- _Excerto da fonte_:
+++++

Um patético Relambório
1. Tal como vinha dizendo no DI do passado sábado, é quase
inacreditável o que se lê num patético
relambório sobre a Base das Lajes – verdadeiro, aflitivo e desolador testamento e atestado de mediocridades e
de irresponsabilidades político-institucionais e socioculturais passado à nossa
terra –, de tal modo que só folheando integralmente o dito “Relatório”
(disponível em http://www.azoresdigital.com/relatampv.baselajes.pdf)
será possível avaliá-lo em toda sua objectiva
gravidade e significado profundo!
– Recapitulando: Conforme
deliberação unânime (15.06.2012) da Assembleia Municipal da Praia da Vitória
(AMPV), foi a sua Comissão Permanente (CP) encarregada de elaborar “um
trabalho” para definir a “posição abrangente e, se possível, unânime, dos
Órgãos de Poder Local da Praia da Vitória sobre a Base das Lajes”! E assim foi
logo decidido “realizar audições a várias entidades e personalidades que têm
como área de intervenção e de investigação os assuntos relacionados com a
presença Norte-Americana na Base das Lajes, nas suas diversas vertentes”, –
levando-se depois a cabo (entre 30.07.2012 e 09.11.2012) quatro das ditas
sessões, nas quais participaram, a consabidos e diferentes títulos, as
seguintes personalidades: Armando Mendes, Berto Messias, Emiliana Silva,
Francisco Oliveira, Francisco Tavares, José Adriano Borges de Carvalho, João
Manuel Barcelos, João Ormonde, José Paim, José Parreira, Norberto Messias,
Paula Ramos, Paulo Borges, Paulo Ribeiro, Roberto Monteiro, Rui Castro e Victor
Silva.

+++++

- _Tarefas_:
1 > No texto sobre a Base das Lajes, em que data a Assembleia Municipal da Praia da Vitória tomou a deliberação unânime?
2 > Prossiga o texto sobre a Base das Lajes a partir da última frase apresentada.

Entradas do conjunto de dados:

+++++

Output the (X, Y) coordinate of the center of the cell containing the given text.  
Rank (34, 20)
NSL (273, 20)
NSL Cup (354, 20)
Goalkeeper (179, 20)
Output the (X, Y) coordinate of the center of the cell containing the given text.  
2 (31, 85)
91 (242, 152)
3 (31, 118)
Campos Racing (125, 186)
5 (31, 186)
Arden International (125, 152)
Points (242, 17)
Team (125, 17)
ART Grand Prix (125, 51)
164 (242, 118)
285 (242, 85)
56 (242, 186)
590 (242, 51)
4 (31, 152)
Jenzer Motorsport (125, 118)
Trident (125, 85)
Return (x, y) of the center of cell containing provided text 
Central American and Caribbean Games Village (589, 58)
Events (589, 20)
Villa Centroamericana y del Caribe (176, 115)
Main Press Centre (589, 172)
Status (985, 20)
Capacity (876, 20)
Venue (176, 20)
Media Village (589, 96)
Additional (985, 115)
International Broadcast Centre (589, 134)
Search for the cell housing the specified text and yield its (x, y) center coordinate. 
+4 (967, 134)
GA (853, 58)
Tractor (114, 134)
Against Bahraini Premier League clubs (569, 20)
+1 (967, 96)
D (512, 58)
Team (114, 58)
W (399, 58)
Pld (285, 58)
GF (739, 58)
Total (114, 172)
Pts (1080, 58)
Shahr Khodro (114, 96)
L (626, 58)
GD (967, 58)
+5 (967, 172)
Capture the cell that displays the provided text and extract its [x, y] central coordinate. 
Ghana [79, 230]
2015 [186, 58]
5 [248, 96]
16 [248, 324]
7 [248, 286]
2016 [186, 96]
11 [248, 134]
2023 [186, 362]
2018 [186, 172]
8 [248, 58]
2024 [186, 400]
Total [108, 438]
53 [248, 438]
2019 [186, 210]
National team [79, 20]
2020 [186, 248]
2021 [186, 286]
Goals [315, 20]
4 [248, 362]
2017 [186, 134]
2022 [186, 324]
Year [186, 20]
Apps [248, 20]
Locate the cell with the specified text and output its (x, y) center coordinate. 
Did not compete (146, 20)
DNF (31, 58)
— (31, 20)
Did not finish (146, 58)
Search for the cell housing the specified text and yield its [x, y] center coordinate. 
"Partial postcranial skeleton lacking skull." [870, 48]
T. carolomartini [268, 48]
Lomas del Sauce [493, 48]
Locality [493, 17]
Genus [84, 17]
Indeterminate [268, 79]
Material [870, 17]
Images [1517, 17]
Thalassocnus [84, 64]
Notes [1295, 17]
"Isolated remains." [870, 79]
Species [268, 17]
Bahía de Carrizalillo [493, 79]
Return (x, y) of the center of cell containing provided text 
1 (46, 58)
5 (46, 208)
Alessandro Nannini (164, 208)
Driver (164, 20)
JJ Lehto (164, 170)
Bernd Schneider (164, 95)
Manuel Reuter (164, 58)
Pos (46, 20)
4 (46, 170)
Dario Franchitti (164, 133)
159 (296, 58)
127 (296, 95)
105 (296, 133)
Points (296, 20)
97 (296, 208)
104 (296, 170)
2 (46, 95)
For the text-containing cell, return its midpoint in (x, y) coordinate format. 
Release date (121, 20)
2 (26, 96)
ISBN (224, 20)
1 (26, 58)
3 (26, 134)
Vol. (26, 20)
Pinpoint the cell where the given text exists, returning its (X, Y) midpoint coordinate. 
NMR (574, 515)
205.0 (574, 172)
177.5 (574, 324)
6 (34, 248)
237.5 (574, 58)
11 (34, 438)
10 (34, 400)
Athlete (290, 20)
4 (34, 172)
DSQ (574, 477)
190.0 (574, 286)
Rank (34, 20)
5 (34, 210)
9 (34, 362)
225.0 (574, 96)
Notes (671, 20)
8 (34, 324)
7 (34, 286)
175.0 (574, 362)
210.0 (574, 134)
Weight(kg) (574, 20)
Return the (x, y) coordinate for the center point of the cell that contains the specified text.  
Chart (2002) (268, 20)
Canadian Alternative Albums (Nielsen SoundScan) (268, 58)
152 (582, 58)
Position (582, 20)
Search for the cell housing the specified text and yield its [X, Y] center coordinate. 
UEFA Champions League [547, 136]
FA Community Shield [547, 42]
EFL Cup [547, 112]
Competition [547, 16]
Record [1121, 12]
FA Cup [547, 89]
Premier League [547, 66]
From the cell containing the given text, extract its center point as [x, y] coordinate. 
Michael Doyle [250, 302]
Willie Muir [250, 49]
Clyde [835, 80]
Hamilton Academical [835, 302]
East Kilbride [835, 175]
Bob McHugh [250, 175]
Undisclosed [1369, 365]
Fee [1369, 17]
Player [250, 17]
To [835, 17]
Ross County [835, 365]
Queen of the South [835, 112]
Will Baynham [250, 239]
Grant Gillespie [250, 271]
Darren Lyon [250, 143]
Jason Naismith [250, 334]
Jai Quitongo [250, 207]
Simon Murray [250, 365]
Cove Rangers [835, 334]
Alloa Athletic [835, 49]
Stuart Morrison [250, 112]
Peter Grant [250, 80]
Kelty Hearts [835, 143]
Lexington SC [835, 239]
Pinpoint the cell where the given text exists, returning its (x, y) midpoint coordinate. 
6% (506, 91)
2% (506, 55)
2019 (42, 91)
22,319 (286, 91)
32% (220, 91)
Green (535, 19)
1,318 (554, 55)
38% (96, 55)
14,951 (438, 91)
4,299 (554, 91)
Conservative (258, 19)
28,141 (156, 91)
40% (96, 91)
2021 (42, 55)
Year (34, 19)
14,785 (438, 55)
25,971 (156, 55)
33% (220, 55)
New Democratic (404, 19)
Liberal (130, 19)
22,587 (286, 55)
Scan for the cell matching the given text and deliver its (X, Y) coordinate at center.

+++++

- _Respostas escritas_:
1 > A 15.06.2012.

2 >
– De seguida, após solicitação
(certamente técnica e metodologicamente pensada, adequada, acautelada e
competente…), lá o presidente da CP pediu ao presidente da AMPV que –
sublinhemos aqui … – “disponibilizasse os serviços
de gravação dos (…) trabalhos, para que depois, para efeitos de relatório, pudéssemos ter todas as transcrições, para que possam também constar desse relatório final. Nós definiremos, depois das
audições, quais os procedimentos a
adotar, mas a ideia é, como foi deliberado e definido na última Assembleia
Municipal, que seja elaborado um documento
que será a posição oficial, digamos assim, dos órgãos do poder local da Praia da Vitória, posição essa também
a ser considerada no âmbito de um
processo negocial, que se avizinha, em torno da já anunciada intenção de
redução do contingente estacionado na Base das Lajes” (sic)!
E note-se: – Sem prejuízo da gramática, da ortografia e, evidentemente, da mais marcante e espontânea oralidade (que lá ficaram também gravadas para os anais e actas da nossa melhor literatura democrática e parlamentária…), deve já ser referido que todas as transcrições aqui tomadas (e aquelas que, por pudor, não cito!) reproduzem exactamente o que está publicado no dito “Relatório” institucional, o qual – após as ditas “consultas” e superiormente modelado (pois como não havia de ser?!) sob a sábia orientação da tal CP – foi dado ao conhecimento (?) da AMPV, que o aprovou, a 14.12.2012, por unanimidade reiterada e com a conivente anuência de todos os partidos que lá tem assento parlamentar municipal (como agora se diz)!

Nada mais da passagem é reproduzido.